I see trouble on the way.
I see earthquakes and lightnin’.
I see bad times today.
~Bad Moon Rising, Credence Clearwater Revival
The days had been wearing for Sam, but having Dean out of his hair for awhile promised to give him the break he needed to really buckle down and focus on his meditations without feeling like he was being watched every second.
Or it should have.
After a good hour, he gave up and relaxed into a more casual posture than he had been trying, flopped back on the bed, considering his options. He was really honestly trying to follow Missouri’s instructions, but something just wasn’t clicking right in his mind. He thought he understood what she had been saying about energy and form, but it felt like he had it, and still nothing was happening. It was also hard to maintain; she had promised that with practice and experience, he should be able to hold the… aura, for lack of a better word, in place without having to think about maintaining it, but for now, it took nearly constant attention, and he still wasn’t certain he had it right. She had told him that even when he did get it, he shouldn’t expect the information he was after to just come pouring in. It was more like baiting a hook and hoping the fish were hungry; an analogy Sam hadn’t been comfortable with, considering it was his mind on the line, literally.
But he was still edgy and restless, and surprisingly, somewhat nervous. There was an almost oppressive feeling in the air, and he found himself eying the clock and wondering when Dean would be back. Something he would have found unbelievable just an hour earlier. He thought about giving Dean a call, he even picked up the phone… but what would he say? ‘I have no news. Nothing is happening, but I’m jumping at shadows; can you come back?’
Dean probably would come, but he doubted the demon would be able to resist a certain level of mockery. And with the way they both had been feeling-- that would probably end in punches.

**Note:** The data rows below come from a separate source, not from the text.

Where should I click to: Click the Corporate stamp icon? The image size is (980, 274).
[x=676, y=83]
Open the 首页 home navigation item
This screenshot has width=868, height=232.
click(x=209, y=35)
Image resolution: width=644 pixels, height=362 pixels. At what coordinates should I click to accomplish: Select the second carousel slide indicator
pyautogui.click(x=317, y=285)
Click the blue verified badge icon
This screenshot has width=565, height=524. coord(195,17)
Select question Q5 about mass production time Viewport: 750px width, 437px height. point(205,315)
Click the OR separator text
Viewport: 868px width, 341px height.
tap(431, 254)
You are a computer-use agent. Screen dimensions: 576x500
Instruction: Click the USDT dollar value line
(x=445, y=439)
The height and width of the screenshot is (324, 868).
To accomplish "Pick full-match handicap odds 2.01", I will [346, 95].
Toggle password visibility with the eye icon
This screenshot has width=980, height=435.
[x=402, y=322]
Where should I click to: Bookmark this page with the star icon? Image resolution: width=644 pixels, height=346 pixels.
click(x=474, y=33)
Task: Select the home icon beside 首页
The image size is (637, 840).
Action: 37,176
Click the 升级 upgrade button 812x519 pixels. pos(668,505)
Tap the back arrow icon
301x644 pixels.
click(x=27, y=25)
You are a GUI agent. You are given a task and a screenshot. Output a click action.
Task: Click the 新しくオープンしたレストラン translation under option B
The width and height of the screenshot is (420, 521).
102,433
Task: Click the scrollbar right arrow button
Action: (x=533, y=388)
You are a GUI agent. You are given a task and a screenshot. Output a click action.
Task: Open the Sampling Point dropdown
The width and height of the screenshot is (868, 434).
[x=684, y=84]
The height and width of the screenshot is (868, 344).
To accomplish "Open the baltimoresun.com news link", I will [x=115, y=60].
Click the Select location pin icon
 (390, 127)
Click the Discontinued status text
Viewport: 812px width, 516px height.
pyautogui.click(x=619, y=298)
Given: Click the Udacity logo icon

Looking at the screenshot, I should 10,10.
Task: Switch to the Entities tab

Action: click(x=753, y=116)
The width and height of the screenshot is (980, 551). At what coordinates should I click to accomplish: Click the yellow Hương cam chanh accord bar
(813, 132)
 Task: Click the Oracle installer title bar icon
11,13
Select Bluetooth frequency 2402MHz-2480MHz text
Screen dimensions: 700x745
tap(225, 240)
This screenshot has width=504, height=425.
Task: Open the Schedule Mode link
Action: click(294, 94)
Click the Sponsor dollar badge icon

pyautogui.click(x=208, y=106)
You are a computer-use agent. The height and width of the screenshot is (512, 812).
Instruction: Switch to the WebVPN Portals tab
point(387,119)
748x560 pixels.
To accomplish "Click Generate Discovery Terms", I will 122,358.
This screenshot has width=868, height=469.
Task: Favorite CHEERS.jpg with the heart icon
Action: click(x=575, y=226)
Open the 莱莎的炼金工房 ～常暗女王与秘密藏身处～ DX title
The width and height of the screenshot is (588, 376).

Sam was confident of his ability to hold his own in a normal fight, and would have given himself even odds against his brother before, but his brother with a demon’s supernatural strength was a no-brainer. If Sam was going to brawl, he wanted at least a distant chance of winning. He stuck the phone in the pocket of his hoodie, though, just so it would be close.
Even a long, hot shower didn’t do anything to ease his nerves. He just knew there was something out there.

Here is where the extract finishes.